──────── EXTRACTED DATA

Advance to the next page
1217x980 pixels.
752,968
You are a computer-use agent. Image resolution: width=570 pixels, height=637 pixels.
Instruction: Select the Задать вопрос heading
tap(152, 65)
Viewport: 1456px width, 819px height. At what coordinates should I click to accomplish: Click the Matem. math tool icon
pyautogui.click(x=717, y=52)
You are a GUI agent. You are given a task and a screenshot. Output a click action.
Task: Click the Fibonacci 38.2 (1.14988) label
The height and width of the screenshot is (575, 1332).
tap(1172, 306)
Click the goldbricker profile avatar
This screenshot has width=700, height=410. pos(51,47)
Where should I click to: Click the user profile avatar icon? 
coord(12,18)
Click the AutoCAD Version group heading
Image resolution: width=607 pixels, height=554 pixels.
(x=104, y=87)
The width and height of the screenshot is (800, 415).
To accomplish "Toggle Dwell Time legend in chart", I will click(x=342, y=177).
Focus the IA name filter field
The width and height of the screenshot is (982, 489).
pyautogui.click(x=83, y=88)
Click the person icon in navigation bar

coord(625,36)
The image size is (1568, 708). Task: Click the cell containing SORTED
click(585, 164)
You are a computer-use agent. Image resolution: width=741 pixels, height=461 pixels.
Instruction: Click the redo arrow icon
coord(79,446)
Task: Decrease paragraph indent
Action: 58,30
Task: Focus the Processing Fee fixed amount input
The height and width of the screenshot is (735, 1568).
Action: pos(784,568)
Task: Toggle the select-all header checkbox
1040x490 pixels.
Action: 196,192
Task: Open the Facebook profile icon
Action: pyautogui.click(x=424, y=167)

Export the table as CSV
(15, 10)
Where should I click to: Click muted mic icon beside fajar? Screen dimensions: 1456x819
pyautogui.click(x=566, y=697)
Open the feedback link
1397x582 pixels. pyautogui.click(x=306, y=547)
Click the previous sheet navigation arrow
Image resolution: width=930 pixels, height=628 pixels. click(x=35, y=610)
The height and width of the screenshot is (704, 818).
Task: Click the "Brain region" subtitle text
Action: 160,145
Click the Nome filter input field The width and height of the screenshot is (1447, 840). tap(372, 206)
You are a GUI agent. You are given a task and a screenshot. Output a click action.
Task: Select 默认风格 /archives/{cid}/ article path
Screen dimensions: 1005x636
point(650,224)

────────────────

> [GIVEN INSTRUCTION] Print out the listing above, line for line, with nothing changed.

> [REPLY TO THE EXERCISE]
Advance to the next page
1217x980 pixels.
752,968
You are a computer-use agent. Image resolution: width=570 pixels, height=637 pixels.
Instruction: Select the Задать вопрос heading
tap(152, 65)
Viewport: 1456px width, 819px height. At what coordinates should I click to accomplish: Click the Matem. math tool icon
pyautogui.click(x=717, y=52)
You are a GUI agent. You are given a task and a screenshot. Output a click action.
Task: Click the Fibonacci 38.2 (1.14988) label
The height and width of the screenshot is (575, 1332).
tap(1172, 306)
Click the goldbricker profile avatar
This screenshot has width=700, height=410. pos(51,47)
Where should I click to: Click the user profile avatar icon? 
coord(12,18)
Click the AutoCAD Version group heading
Image resolution: width=607 pixels, height=554 pixels.
(x=104, y=87)
The width and height of the screenshot is (800, 415).
To accomplish "Toggle Dwell Time legend in chart", I will click(x=342, y=177).
Focus the IA name filter field
The width and height of the screenshot is (982, 489).
pyautogui.click(x=83, y=88)
Click the person icon in navigation bar

coord(625,36)
The image size is (1568, 708). Task: Click the cell containing SORTED
click(585, 164)
You are a computer-use agent. Image resolution: width=741 pixels, height=461 pixels.
Instruction: Click the redo arrow icon
coord(79,446)
Task: Decrease paragraph indent
Action: 58,30
Task: Focus the Processing Fee fixed amount input
The height and width of the screenshot is (735, 1568).
Action: pos(784,568)
Task: Toggle the select-all header checkbox
1040x490 pixels.
Action: 196,192
Task: Open the Facebook profile icon
Action: pyautogui.click(x=424, y=167)

Export the table as CSV
(15, 10)
Where should I click to: Click muted mic icon beside fajar? Screen dimensions: 1456x819
pyautogui.click(x=566, y=697)
Open the feedback link
1397x582 pixels. pyautogui.click(x=306, y=547)
Click the previous sheet navigation arrow
Image resolution: width=930 pixels, height=628 pixels. click(x=35, y=610)
The height and width of the screenshot is (704, 818).
Task: Click the "Brain region" subtitle text
Action: 160,145
Click the Nome filter input field The width and height of the screenshot is (1447, 840). tap(372, 206)
You are a GUI agent. You are given a task and a screenshot. Output a click action.
Task: Select 默认风格 /archives/{cid}/ article path
Screen dimensions: 1005x636
point(650,224)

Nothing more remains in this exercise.